Like Campos, many residents got their first glimpse Monday of what's left of Cutoff, an unincorporated community on the unprotected side of the river in Mississippi's Tunica County.
Authorities had already used machinery to remove dead deer and propane tanks from roads, but a thick layer of mud coated piles of debris and almost everything else in sight. Some of the houses, most built on stilts on the banks of Tunica Lake, had been flooded nearly to their attics. Only five out of 350 structures didn't flood.
The tally of the damage continues here, but at least a dozen houses are a total loss, and maybe more, with one left laying on its side.
Inspectors let some residents return home over the weekend, but most were seeing the destruction Monday for the first time.
Campos, a 32-year-old handyman, still couldn't quite get to his own home. So he pulled on a pair of gloves and started helping a neighbor salvage what he could.
"It's terrible, man. Everybody needs help," Campos said. "So I'm helping my neighbors, and when I can get back to my house, maybe they will help me."
Despite the devastation, Tunica County planning director Pepper Bradford said opening the last sections of the community Monday was a milestone for the roughly 225 households that are permanent residences in a series of fishing camps. But, he said, danger is lurking.
"My building inspectors are packing heat," Bradford said. "And they have shot some snakes."
The Mississippi River displaced thousands on its march to the sea, despite dramatic action to stem the losses. The rising waters led the Army Corps of Engineers to blow up a Missouri levee to save Midwest communities and open spillways in Louisiana to lessen the risk in heavily populated places like New Orleans.
Places like Cutoff may never be the same.
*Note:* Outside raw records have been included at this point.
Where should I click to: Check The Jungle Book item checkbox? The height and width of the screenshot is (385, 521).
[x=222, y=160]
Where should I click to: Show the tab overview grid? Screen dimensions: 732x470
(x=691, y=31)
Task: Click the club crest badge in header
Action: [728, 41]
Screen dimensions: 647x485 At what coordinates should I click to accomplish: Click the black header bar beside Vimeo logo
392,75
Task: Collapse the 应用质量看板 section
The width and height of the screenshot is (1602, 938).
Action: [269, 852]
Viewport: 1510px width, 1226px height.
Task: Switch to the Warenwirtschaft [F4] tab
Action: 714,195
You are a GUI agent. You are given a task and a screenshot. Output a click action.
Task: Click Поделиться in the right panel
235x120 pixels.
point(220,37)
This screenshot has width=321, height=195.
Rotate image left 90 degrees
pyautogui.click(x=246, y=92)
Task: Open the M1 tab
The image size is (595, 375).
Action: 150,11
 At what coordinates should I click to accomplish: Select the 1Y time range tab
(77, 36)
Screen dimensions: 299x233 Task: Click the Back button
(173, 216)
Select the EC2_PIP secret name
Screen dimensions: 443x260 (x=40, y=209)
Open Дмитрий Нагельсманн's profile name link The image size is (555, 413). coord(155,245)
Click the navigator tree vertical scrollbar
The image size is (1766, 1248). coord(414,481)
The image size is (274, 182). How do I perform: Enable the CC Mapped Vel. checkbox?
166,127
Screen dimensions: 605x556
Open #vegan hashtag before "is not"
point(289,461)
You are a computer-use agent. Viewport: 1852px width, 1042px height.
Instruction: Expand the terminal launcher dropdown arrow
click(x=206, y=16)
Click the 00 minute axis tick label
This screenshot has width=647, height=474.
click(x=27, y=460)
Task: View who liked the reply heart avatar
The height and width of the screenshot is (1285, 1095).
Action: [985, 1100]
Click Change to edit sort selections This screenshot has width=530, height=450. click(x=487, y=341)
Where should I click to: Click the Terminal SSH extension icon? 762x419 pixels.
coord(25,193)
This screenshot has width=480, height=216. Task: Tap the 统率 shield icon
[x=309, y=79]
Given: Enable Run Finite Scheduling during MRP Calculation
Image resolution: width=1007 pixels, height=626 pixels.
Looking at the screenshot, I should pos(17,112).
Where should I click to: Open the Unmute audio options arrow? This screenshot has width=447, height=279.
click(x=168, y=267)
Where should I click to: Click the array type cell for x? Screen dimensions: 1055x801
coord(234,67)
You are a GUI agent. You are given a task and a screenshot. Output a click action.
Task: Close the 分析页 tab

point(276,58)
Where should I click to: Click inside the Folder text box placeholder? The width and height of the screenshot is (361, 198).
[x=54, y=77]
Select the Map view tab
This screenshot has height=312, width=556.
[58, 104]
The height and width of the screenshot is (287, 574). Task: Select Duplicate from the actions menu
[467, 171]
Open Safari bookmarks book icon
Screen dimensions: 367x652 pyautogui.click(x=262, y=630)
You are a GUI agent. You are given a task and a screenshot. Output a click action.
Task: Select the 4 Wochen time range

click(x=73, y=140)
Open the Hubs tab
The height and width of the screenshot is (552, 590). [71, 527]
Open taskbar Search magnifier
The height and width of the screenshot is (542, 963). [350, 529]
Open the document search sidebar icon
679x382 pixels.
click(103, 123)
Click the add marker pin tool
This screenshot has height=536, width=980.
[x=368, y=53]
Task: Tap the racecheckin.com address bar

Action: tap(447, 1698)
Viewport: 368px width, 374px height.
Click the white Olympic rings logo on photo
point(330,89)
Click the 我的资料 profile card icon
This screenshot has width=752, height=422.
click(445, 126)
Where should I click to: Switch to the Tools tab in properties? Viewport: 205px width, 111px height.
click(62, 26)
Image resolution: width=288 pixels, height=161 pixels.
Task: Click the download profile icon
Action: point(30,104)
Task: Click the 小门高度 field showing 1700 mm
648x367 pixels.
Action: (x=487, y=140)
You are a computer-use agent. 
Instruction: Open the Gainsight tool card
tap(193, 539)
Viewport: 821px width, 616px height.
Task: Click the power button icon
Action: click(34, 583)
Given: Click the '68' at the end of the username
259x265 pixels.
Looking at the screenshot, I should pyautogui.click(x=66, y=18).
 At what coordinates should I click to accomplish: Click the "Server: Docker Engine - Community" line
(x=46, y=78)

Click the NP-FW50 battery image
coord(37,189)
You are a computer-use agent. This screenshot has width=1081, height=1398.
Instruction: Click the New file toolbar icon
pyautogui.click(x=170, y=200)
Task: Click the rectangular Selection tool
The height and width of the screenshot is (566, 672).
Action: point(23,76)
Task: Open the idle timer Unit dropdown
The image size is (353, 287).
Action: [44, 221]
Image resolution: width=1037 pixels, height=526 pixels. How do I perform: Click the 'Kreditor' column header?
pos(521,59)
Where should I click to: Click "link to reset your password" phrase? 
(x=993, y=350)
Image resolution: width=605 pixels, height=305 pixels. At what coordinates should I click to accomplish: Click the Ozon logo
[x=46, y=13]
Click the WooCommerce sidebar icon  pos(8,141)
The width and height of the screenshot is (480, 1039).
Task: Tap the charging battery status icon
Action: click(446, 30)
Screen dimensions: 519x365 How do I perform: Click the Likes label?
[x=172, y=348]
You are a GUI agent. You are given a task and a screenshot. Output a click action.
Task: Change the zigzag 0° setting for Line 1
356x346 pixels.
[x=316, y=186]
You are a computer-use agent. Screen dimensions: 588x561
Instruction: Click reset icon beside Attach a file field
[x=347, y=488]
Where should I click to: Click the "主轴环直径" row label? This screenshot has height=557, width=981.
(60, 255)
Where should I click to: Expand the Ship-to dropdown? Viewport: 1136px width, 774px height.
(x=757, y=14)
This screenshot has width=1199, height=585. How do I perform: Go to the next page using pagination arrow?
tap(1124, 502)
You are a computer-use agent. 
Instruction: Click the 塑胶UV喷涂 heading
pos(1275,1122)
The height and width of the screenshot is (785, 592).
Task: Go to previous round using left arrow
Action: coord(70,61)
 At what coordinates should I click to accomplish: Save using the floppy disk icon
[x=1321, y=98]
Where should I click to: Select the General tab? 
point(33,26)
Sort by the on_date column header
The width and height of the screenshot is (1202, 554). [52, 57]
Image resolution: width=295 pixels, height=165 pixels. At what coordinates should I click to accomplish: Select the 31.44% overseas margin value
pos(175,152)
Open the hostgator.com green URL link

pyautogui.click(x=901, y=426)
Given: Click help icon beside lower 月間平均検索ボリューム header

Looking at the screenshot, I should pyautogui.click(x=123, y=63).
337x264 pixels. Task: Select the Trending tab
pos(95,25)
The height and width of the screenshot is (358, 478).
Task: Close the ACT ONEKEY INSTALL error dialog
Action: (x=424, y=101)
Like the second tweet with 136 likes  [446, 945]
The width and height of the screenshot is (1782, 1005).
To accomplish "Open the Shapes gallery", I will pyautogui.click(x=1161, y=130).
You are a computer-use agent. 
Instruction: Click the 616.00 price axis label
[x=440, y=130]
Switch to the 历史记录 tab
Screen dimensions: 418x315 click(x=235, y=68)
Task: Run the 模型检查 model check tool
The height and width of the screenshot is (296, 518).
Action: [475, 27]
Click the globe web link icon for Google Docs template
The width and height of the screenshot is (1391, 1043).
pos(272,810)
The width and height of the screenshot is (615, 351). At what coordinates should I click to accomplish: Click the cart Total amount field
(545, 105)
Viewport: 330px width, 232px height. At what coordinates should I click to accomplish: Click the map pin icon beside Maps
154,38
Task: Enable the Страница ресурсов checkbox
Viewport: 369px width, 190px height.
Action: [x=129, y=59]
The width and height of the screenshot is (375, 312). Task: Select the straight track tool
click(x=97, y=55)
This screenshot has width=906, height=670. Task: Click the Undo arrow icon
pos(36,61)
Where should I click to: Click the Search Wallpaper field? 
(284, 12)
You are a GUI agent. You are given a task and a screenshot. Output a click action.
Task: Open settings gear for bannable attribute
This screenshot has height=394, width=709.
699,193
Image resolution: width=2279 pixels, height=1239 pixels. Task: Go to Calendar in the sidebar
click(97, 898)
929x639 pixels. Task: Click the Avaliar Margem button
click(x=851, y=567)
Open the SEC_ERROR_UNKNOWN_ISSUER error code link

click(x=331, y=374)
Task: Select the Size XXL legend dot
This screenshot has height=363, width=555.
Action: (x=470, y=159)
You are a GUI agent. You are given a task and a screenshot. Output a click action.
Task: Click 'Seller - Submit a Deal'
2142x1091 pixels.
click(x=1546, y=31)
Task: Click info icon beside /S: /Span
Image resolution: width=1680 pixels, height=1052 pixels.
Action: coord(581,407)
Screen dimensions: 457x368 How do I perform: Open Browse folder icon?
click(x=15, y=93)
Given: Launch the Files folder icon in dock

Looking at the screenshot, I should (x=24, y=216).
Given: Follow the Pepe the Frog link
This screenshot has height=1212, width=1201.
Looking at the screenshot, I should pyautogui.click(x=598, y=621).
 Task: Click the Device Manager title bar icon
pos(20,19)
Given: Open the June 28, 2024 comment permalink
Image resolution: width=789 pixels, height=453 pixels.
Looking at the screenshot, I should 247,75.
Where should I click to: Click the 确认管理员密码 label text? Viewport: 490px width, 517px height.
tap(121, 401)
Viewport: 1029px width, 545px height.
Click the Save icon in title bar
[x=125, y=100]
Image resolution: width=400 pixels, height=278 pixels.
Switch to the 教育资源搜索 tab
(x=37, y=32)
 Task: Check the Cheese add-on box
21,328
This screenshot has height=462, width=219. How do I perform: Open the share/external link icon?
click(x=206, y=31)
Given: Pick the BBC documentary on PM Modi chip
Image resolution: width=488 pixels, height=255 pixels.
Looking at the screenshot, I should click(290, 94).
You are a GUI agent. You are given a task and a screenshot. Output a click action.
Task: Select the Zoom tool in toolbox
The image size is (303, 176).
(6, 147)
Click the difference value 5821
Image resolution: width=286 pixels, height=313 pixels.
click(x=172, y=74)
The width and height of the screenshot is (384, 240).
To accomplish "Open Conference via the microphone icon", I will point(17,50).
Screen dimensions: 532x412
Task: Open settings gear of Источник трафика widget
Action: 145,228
The community sprang from fishing camps that date back decades. It was a place where each of the four camps had a bar and grill, and most people traveled on golf carts. Most of the homes here had been built before new federal and county regulations. If they are substantially damaged, they'll have to be elevated, which will cost too much for many residents.
Scenes like this could play out repeatedly in the coming weeks. Water from the river is expected to remain high into the summer in some places, including downriver in Vicksburg, Miss., where hundreds of people are still displaced.